En accordant, à travers un statut, des avantages faramineux au chef de l’opposition dans son Projet de réformes politiques pour la consolidation de la démocratie au Mali (PRPCD), le président de la République se devait d’aller au bout de cette logique démocratique en proposant que les leaders du parti (ou du mouvement politique) majoritaire au Sénat et à l’Assemblée nationale puissent bénéficier, eux aussi, d’un statut leur accordant avantages et prérogatives.

Lorsque le ministre Daba Diawara, président du Comité d’appui aux réformes institutionnelles (Cari), égrenait le long chapelet des avantages accordés au chef de l’opposition, toute l’assistance, venue ce jour-là 19 avril 2010 en grand nombre au CICB, avait les yeux rivés sur le sultan de Sébénikoro : Ibrahim Boubacar Kéïta, président du RPM, actuel leader de l’opposition parlementaire, avec neuf députés.

Assis dans la loge réservée aux présidents de partis politiques, à côté des leaders des partis membres de la majorité présidentielle tels que Younoussi Touré de l’Urd, Dioncounda Traoré de l’Adema et Choguel K. Maïga du MPR, l’homme trempé d’acier écoutait, lui aussi, imperturbable, cette longue liste des avantages et prérogatives accordés au chef de l’opposition qu’il est présentement. Dans ce cas, IBK en sera certainement le premier bénéficiaire.

N’est-ce pas pour faire plaisir au châtelain de Sébénikoro que ce costume lui a été taillé sur mesure afin que l’ancien Premier ministre se sente beaucoup mieux et dans sa peau et dans ses nouvelles fonctions ? D’où ce tapis rouge déroulé pour servir de marchepied à cet homme d’action jovial, à la démarche alerte et à l’esprit vif. Cela, malgré le poids de l’âge. En effet, dans la salle, tout le monde se disait in petto que ce statut est fait spécialement pour IBK?
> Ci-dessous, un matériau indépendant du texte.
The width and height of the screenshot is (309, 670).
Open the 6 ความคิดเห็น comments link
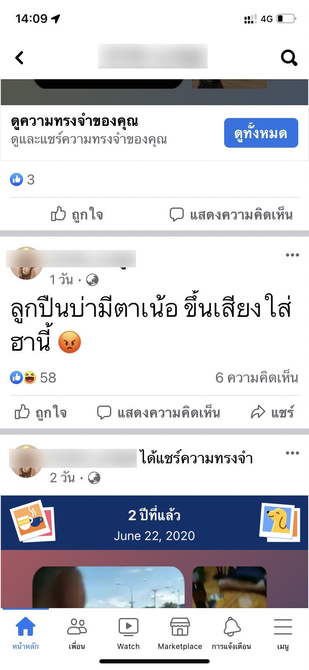pos(257,377)
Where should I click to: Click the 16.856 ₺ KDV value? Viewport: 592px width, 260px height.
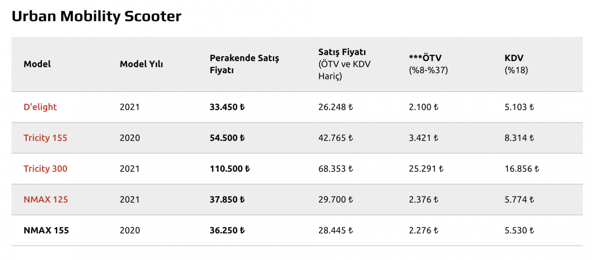pos(522,169)
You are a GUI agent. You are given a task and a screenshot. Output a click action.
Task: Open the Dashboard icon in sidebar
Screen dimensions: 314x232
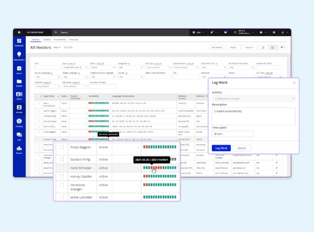coord(19,42)
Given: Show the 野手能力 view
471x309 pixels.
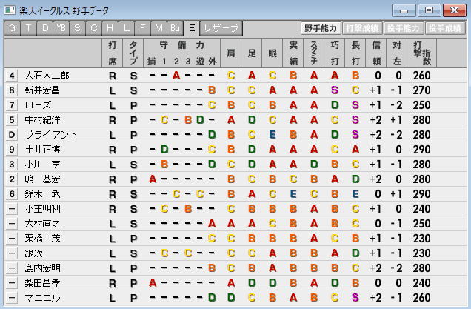Looking at the screenshot, I should point(321,27).
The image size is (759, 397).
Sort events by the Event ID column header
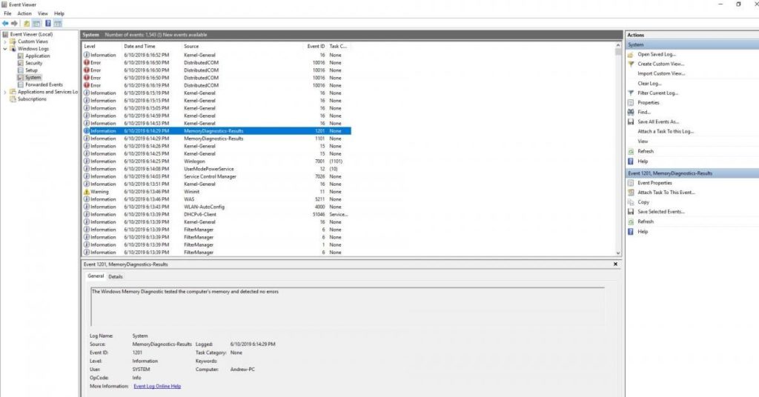316,46
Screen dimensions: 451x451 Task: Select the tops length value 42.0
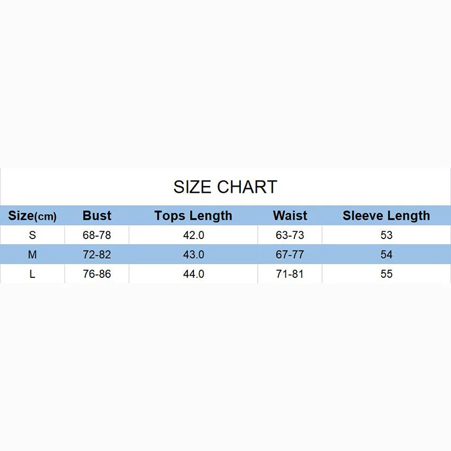point(193,235)
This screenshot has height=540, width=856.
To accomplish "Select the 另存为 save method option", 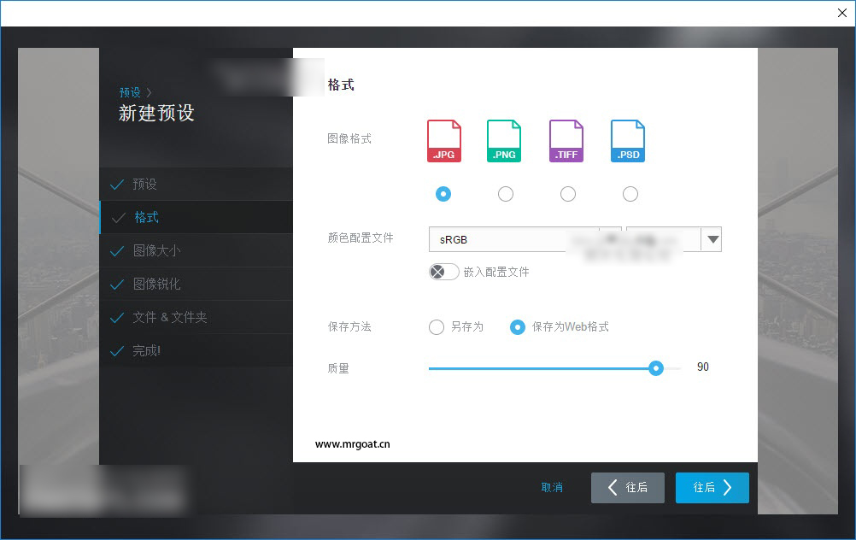I will [436, 326].
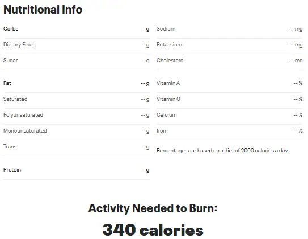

En tout cas, un telle opinion se trompe rarement et le temps finira, tôt ou tard, par éclairer la lanterne de ceux qui en doutent encore. C’est dire que les Maliens nourrissent encore beaucoup d’estime pour l’ancien Premier ministre, ancien président de l’Assemblée nationale où, encore plein de gens continuent de pleurer son absence du perchoir. Car sa présidence était faite de bonté et de générosité mais aussi d’exigence et de qualité dans le travail. C’est pourquoi, on est enclin à penser que même pour le futur chef de l’opposition, les propositions contenues dans le projet d’ATT sont un peu de trop.
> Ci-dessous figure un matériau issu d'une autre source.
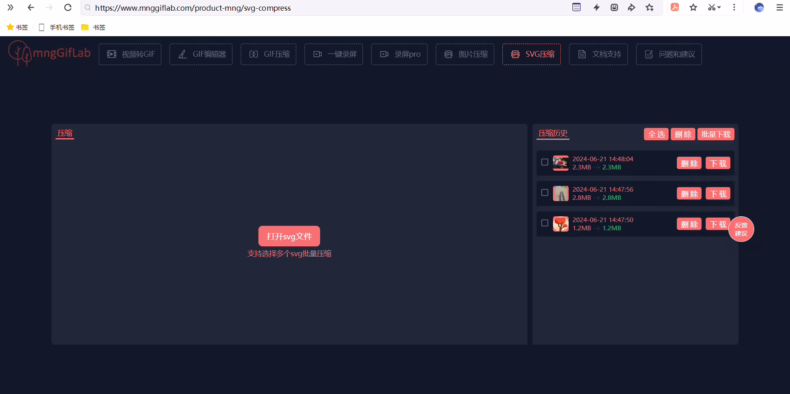Image resolution: width=790 pixels, height=394 pixels.
Task: Check the box for 14:48:04 history entry
Action: tap(545, 162)
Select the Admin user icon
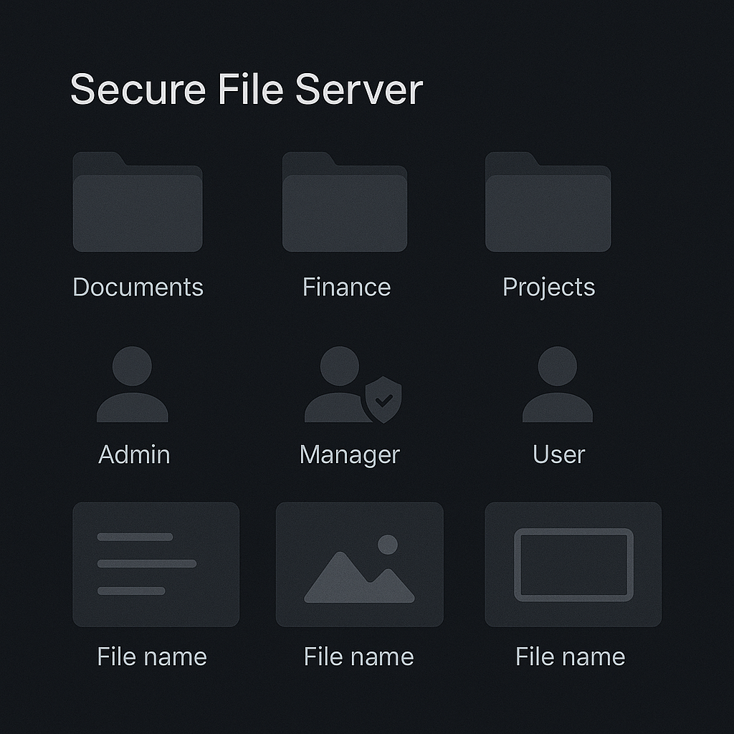 point(133,384)

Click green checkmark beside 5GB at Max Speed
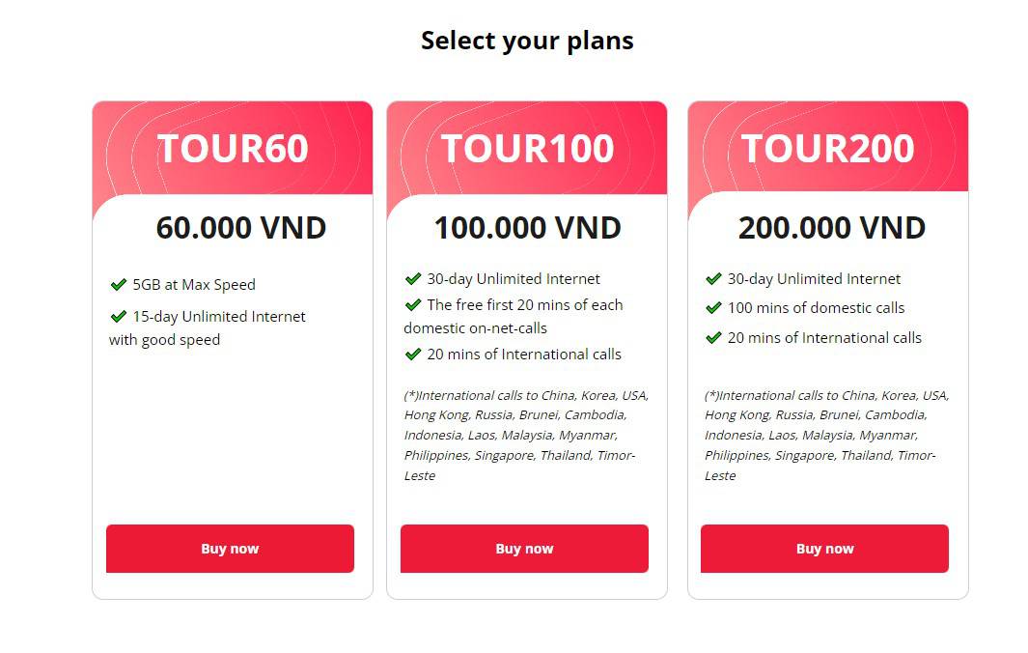point(119,284)
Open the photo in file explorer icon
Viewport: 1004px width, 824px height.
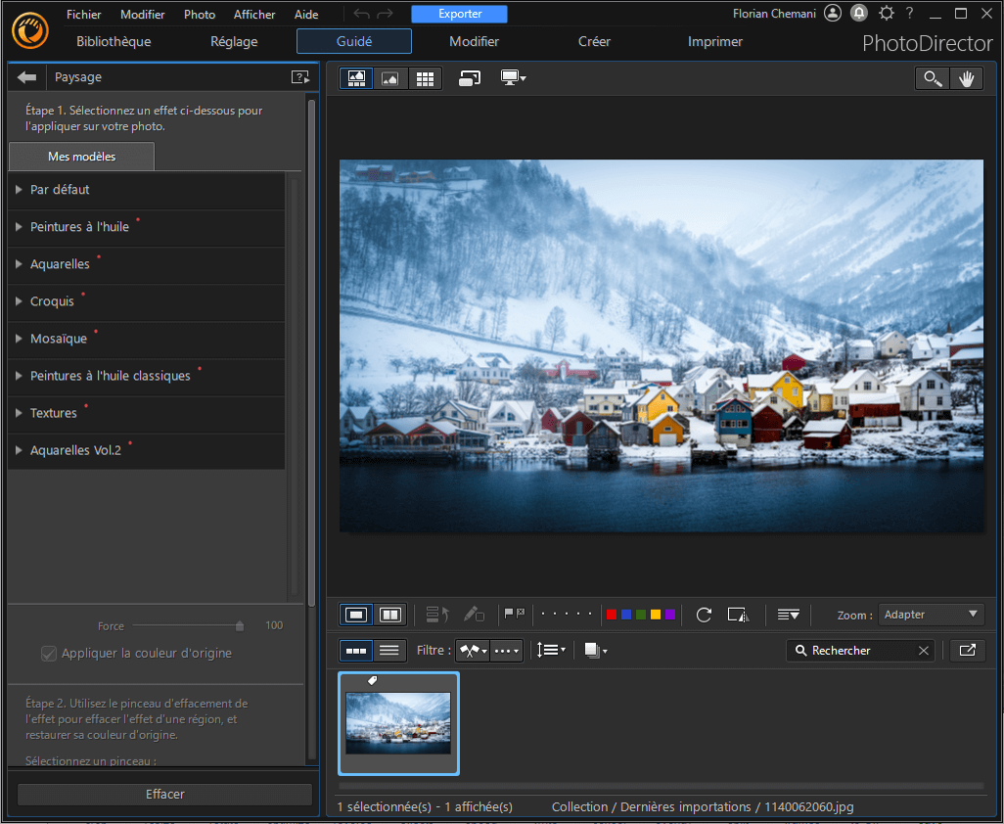[x=967, y=650]
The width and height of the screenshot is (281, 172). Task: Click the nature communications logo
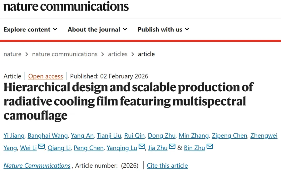pyautogui.click(x=66, y=6)
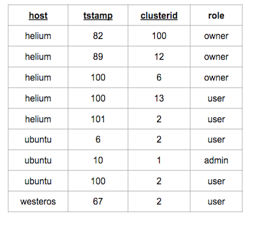Click user role in westeros row

(x=216, y=202)
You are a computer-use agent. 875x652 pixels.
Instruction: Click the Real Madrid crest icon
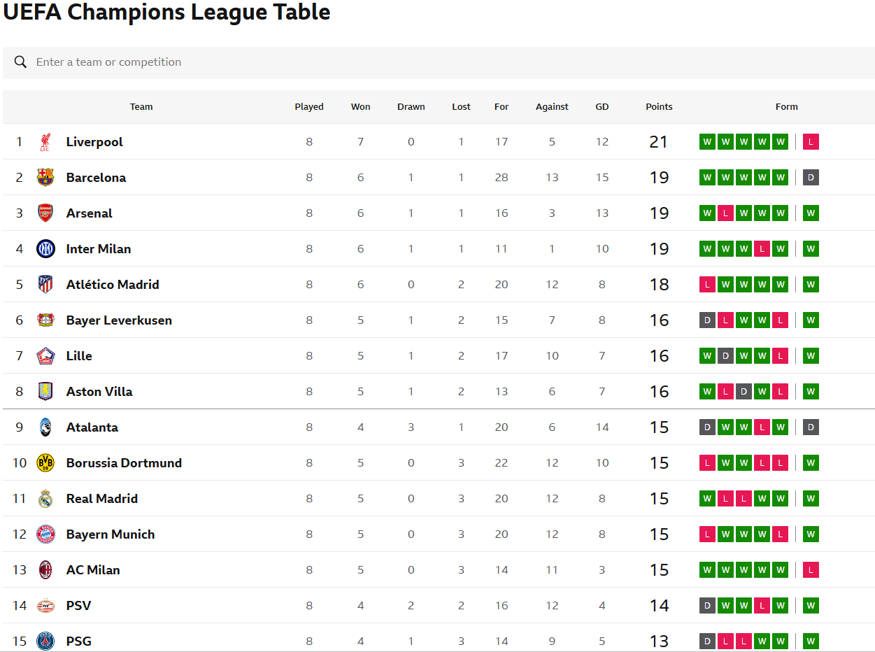point(45,499)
Le chef de l’opposition a-t-il besoin, par exemple, qu’il lui soit accordé, par décret présidentiel, le rang de ministre ? Il est permis d’en douter. Si le chef de l’opposition est appelé à partager, à Koulouba, le même repas que le président de la République et ses ministres, on se demande avec quelle langue il va critiquer les actions du gouvernement. S’il doit marcher sur le même tapis rouge, à côté du président de la République, pour prendre l’avion de celui-ci et loger dans le même hôtel à Paris ou à Moscou que ce dernier, on se demandera alors comment il apparaîtra aux yeux de l’opinion à son retour à l’aéroport de Bamako-Sénou. Et dans les images de l’ORTM.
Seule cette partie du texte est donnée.